Waking up to the roll call

Geplaatst op 24-12-2025

Backstory introduction
From May 2014 up and till February 2020, our amazing team presented three international weekend seminars every year at our residence in The Netherlands. In July 2023, we decided to bring our seminars abroad and visit groups, communities and people in different countries, expressing a keen interest in the Soulful Fitness Roller Skate Training system.
The one thing that stood out the most from so many years of interactions and observations, is how people prepared before lacing up their beloved roller skates. From various stretches and short bouts of knee lifts, to occasional pushups to basically absolutely nothing; just lacing up straight away and doing a few laps, a couple of armswings and then jumping right in the training session, party or jam session.
In this article I`m laying out why a proper warmup before lacing up roller skates is essential and should not be neglected.


I. Tuning the orchestra
It is nothing short of poetry in motion, when observing a body gently preparing for action. The subtle crescendo that precedes sprinting, lifting, leaping, running and yes, of course roller skating. The careful sway, the exploratory rotation, the tentative weight shift from foot to foot.

════════════════════

● **AIM OF THE TASK**: Reproduce the passage of the warmup article starting with "In this article" and going on through "foot to foot.". The listing that comes next is separate material and has no connection to the warmup article.

════════════════════

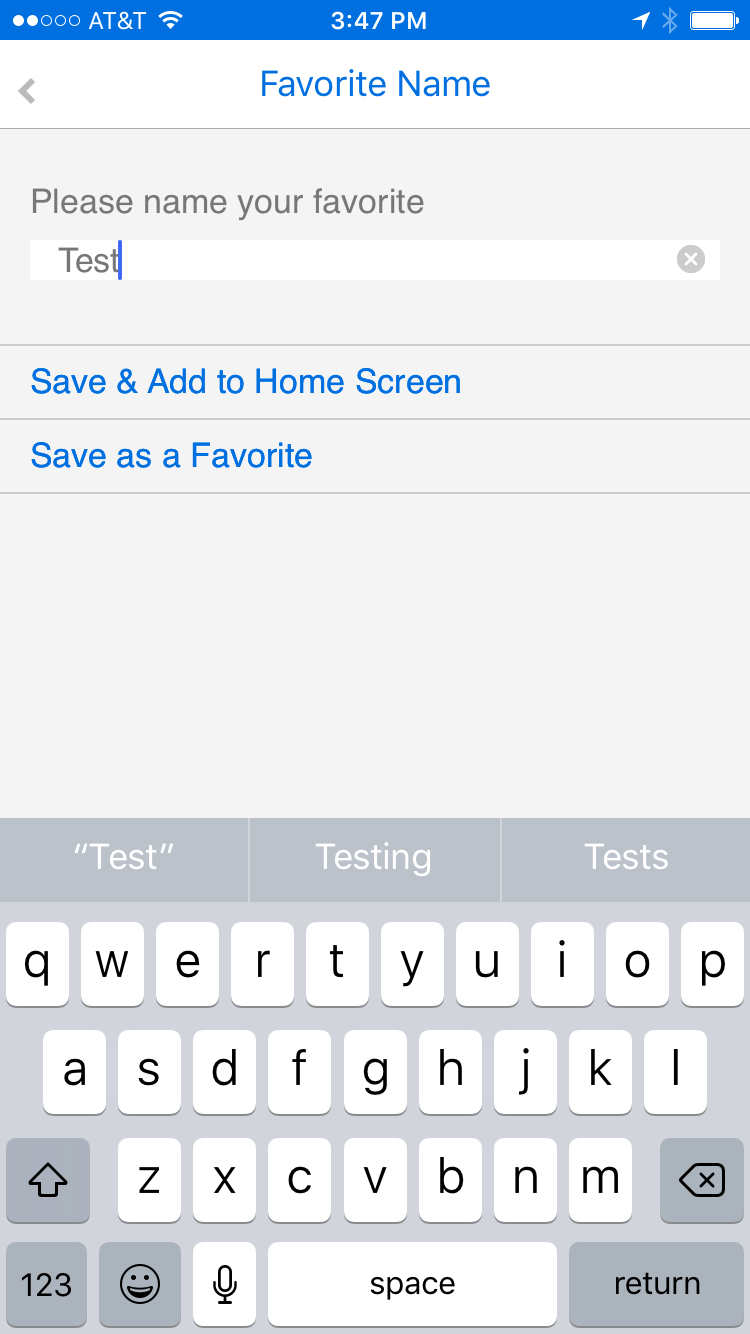Select the "Tests" autocomplete suggestion

click(x=626, y=857)
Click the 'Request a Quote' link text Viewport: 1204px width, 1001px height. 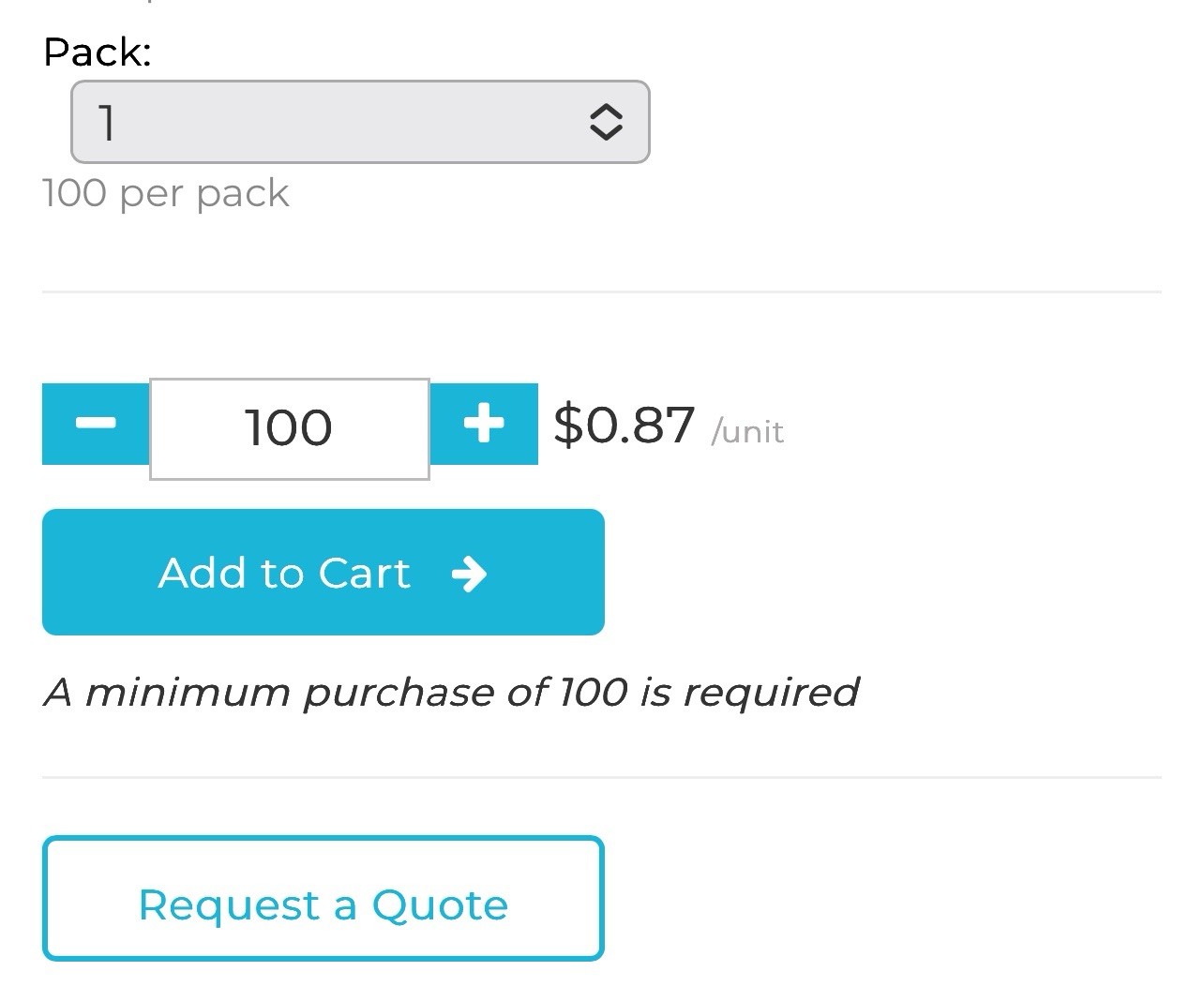coord(324,905)
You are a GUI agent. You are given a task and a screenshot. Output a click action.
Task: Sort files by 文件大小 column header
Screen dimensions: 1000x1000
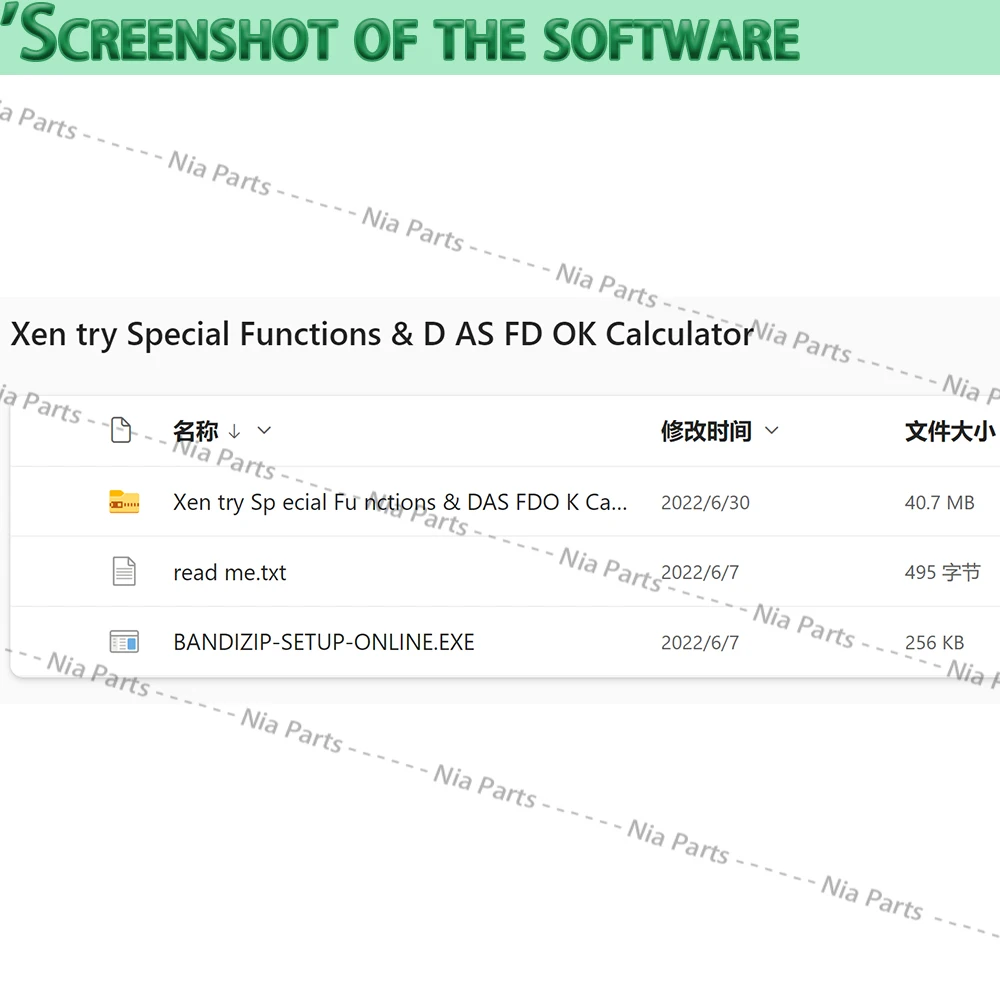pos(950,431)
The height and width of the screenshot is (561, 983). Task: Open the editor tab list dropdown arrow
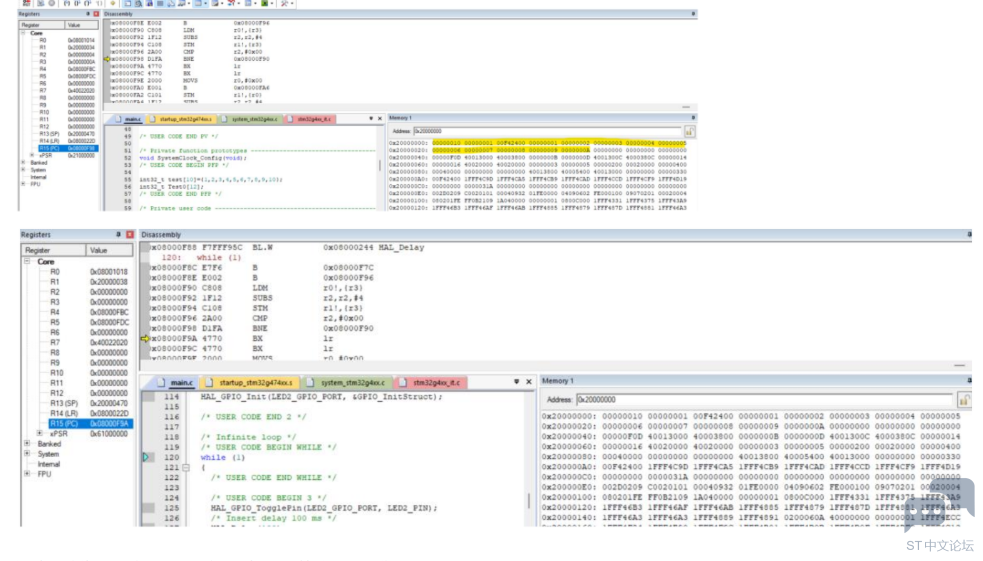517,382
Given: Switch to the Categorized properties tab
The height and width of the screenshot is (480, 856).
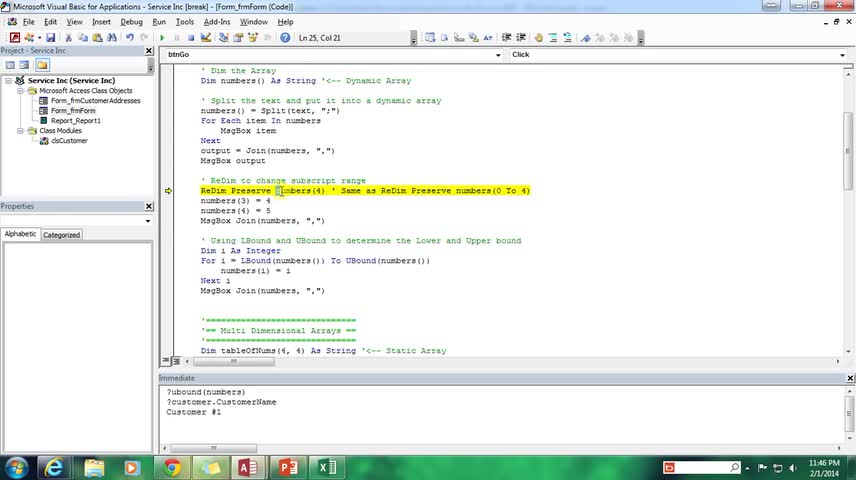Looking at the screenshot, I should click(61, 235).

════════════════════

● **RESULT OF THIS TASK**:
In this article I`m laying out why a proper warmup before lacing up roller skates is essential and should not be neglected.


I. Tuning the orchestra
It is nothing short of poetry in motion, when observing a body gently preparing for action. The subtle crescendo that precedes sprinting, lifting, leaping, running and yes, of course roller skating. The careful sway, the exploratory rotation, the tentative weight shift from foot to foot.